The Purchaser shall have the right to inspect the Contractor's work as deemed necessary. The Purchaser shall have the right to inspect the Contractor's work locations, the materials in use, to follow the progress of the work and the manner in which it is being done. The Purchaser shall have the authority to reject materials or suspend any work not being properly performed or that is not in accordance with these Specifications. The Contractor has the responsibility for his work being performed properly and in accordance with these Specifications and the presence of an inspector shall not relieve the Contractor or his responsible agents of that responsibility.
Mississippi Power's plant project construction manager, David Hansen, visited the job site two or three times per day while the work under the extra work order was being performed.
Because the discharge structure was buried beneath about thirty feet of fly ash, the project required digging a trench with sloping sides between the fly ash pond and the bottom ash pond in order to remove and replace the structure. A dam of fly ash was built on the side of the work site to prevent water from the fly ash pond from entering the excavation. During the excavation, it was necessary to use a hydraulic pump to continuously pump out water that was seeping into the excavation area. As the excavation neared the underground discharge structure, an eight foot trench was dug with near vertical sides in order to reach the structure itself.
On March 5, 1991 Donald Dean Sumrall, an employee of W.C. Fore, was in the trench with several other men using shovels to uncover the discharge valve when the dam began leaking water which entered the trench. It is unclear from the testimony whether the sides of the trench then caved in, momentarily burying the men in the trench, or whether it was only water that entered the trench. In any event, Sumrall filed suit on July 23, 1991, in the Circuit Court of Jackson County against Mississippi Power to recover damages allegedly resulting from injuries sustained during this accident. On March 23, 1992, Sumrall amended his complaint to include Southern Company Services as a defendant.
At the close of Sumrall's case in chief, the trial court ordered a directed verdict in favor of Southern Company Services. At the close of all the evidence, the trial court submitted to the jury the claim against Mississippi Power under Sumrall's theory that Mississippi Power would be liable for the negligence of its independent contractor, W.C. Fore, if Mississippi Power retained or exercised control or had the right to control the manner and method of the excavation work required by the extra work order to replace the discharge structure. The jury returned a verdict in favor of Mississippi Power, and the trial court rendered judgment accordingly.
DISCUSSION OF LAW
I. WHETHER THE TRIAL COURT ERRED IN ORDERING A DIRECTED VERDICT IN FAVOR OF SOUTHERN COMPANY SERVICES AND IN INSTRUCTING THE JURY REGARDING THE DUTY OF CARE OWED TO SUMRALL BY MISSISSIPPI POWER COMPANY.

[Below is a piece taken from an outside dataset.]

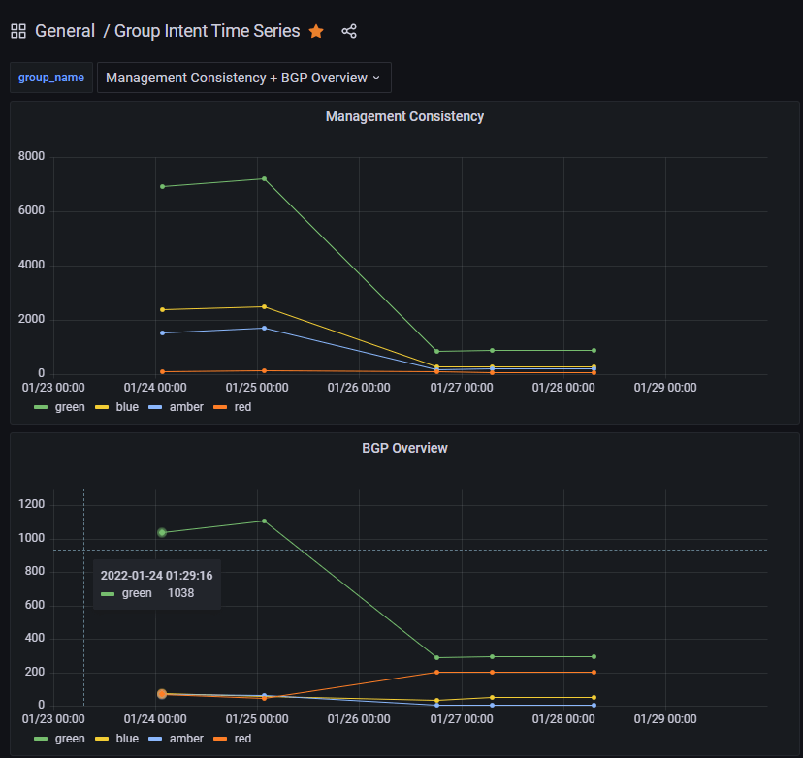Toggle green series label in Management Consistency legend

pyautogui.click(x=70, y=407)
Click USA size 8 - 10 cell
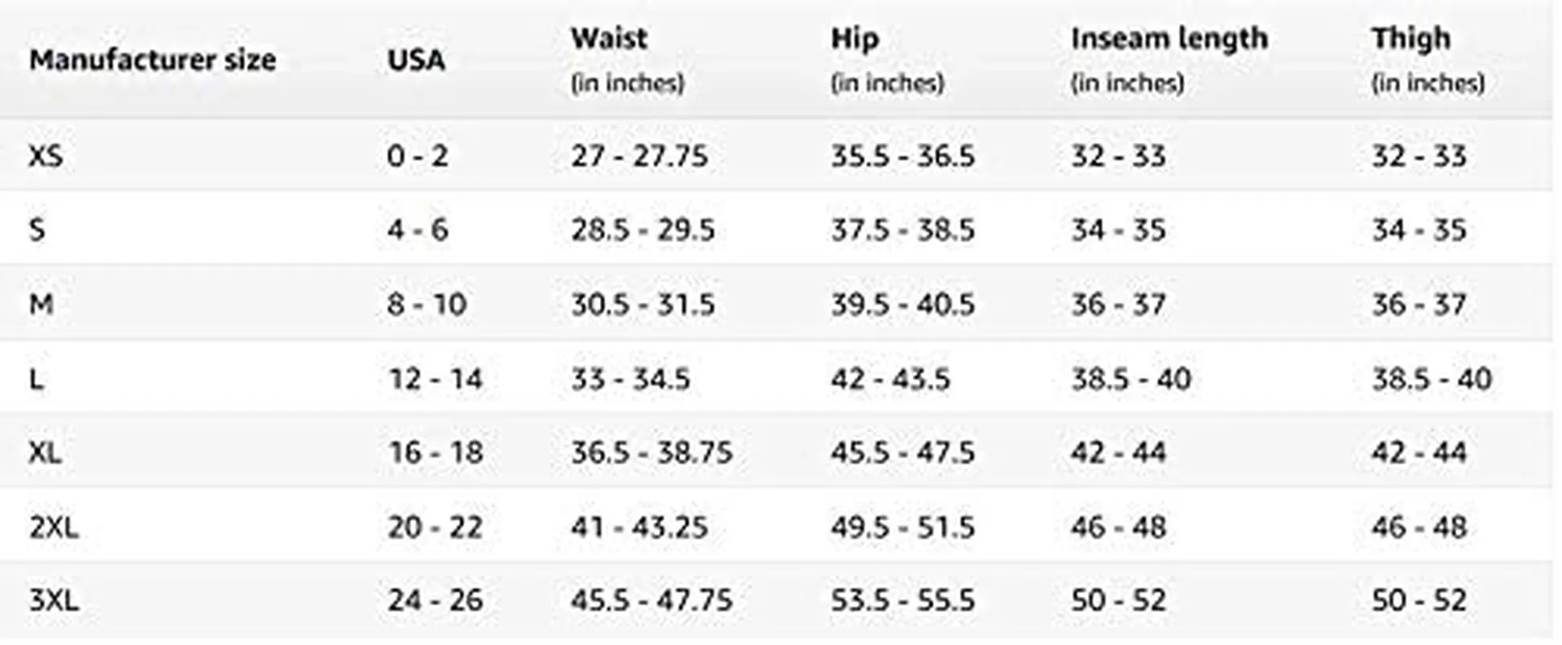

Because Sumrall raises two unrelated issues under this assignment of error, we shall discuss the issues separately below.
A. Directed Verdict in Favor of Southern Company Services
Sumrall asserts that the trial court erred in ordering a directed verdict in favor of Southern Company Services. However, Sumrall neither argues why the trial court erred in this regard nor offers any authority in support thereof, instead confining his argument exclusively to the duty of care owed by Mississippi Power. Because the appellant bears the burden of persuasion on appeal, this Court will not consider issues on appeal for which the appellant cites no supporting authority. Century 21 Deep South Properties, Ltd. v. Corson, 612 So.2d 359, 370 (Miss.1992); R.C. Petroleum, Inc. v. Hernandez, 555 So.2d 1017, 1023 (Miss.1990). Because Sumrall neither argues this issue nor cites any authority in support thereof, we decline to consider this issue on appeal. We therefore affirm the directed verdict in favor of Southern Company Services.
B. Jury Instructions Regarding the Duty of Care Owed to Sumrall by Mississippi Power Company.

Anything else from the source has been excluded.